Covering earthquakes, coach crashes and shipwrecks for work teaches you to distance yourself from those suffering, so I was furious when I failed to fight back tears. But then the commander in charge of the operation shed one too, as he said how proud his was of his crew. After 24 hours of non-stop work, every migrant spotted alive by the Norwegian crew had been saved.
But we were not quite finished. The crew had to switch from rescuing people to collecting the bodies of those who had not survived the journey and had been found drowned or dead in their dinghies. It was humbling watching people who had been up all night saving lives expend their last bit of energy to transfer heavy bodies.
Speaking to the migrants was heartbreaking, as they had no idea of the difficulties that awaited them in Italy. One lovely 20-year old from Ghana said he was a trained carpenter but would do any work going, and when I told him there weren’t many jobs in Italy, he looked at me in all seriousness and said "You tell me which country to go to, and I will go". The only thing I could think of doing was warning him not to try the deadly crossing at Calais, and wish him luck.

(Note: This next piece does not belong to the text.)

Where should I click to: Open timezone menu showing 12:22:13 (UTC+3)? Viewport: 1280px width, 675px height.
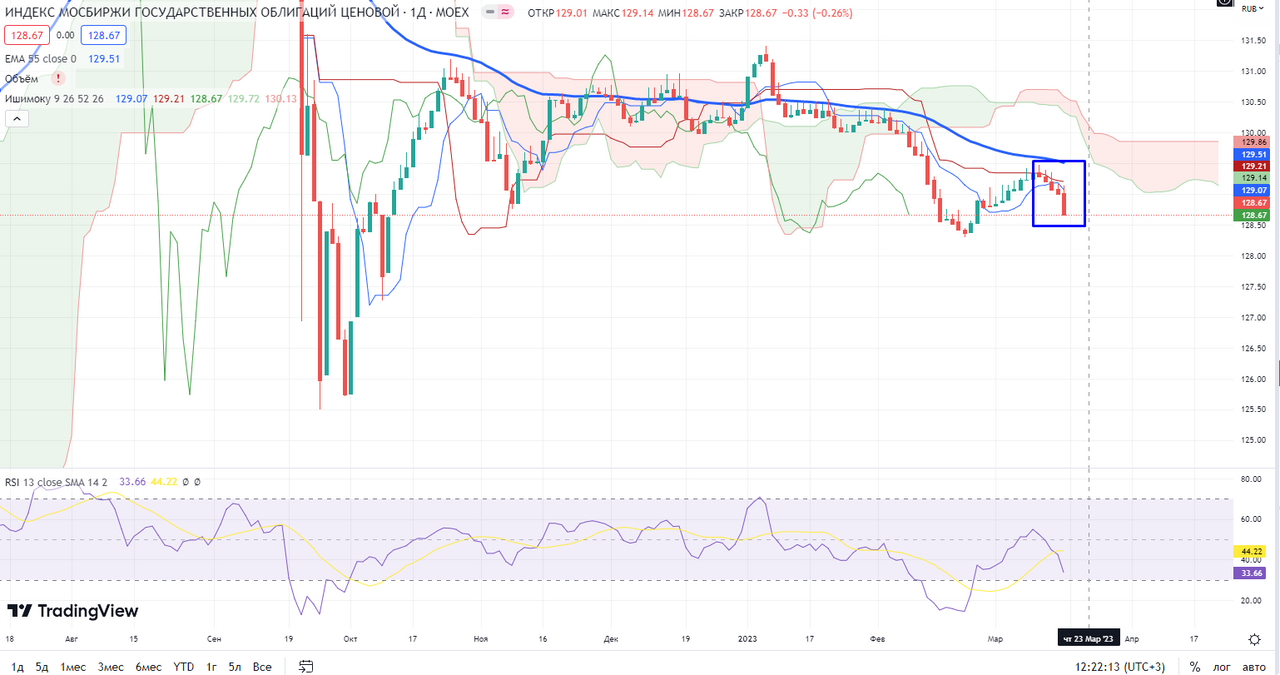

I was torn between feeling hugely guilty about the nice cabin, shower and hot food waiting for me, and feeling glad that I was there to record what was happening and also to help the Norwegian crew with the migrants, many of whom spoke French. (The Norwegians spoke excellent English, but none of them spoke French). I could also help with problems that were certainly not urgent in the middle of the rescue operation, but that I still hoped made a little difference, like discreetly handing out sanitary towels to those in need or getting fresh nappies for a woman with a wailing infant.
We set off for Palermo, but there was still a surprise to come: the 1,100th passenger arrived in the night, after a six-month pregnant woman gave birth to a little boy.
The Siem Pilot pulled into Sicily two days later, to cries of joy, songs and dancing on deck. The little Syrian boy to whom I gave the stuffed grey elephant clutched it tightly as he disembarked for an uncertain future in a new land.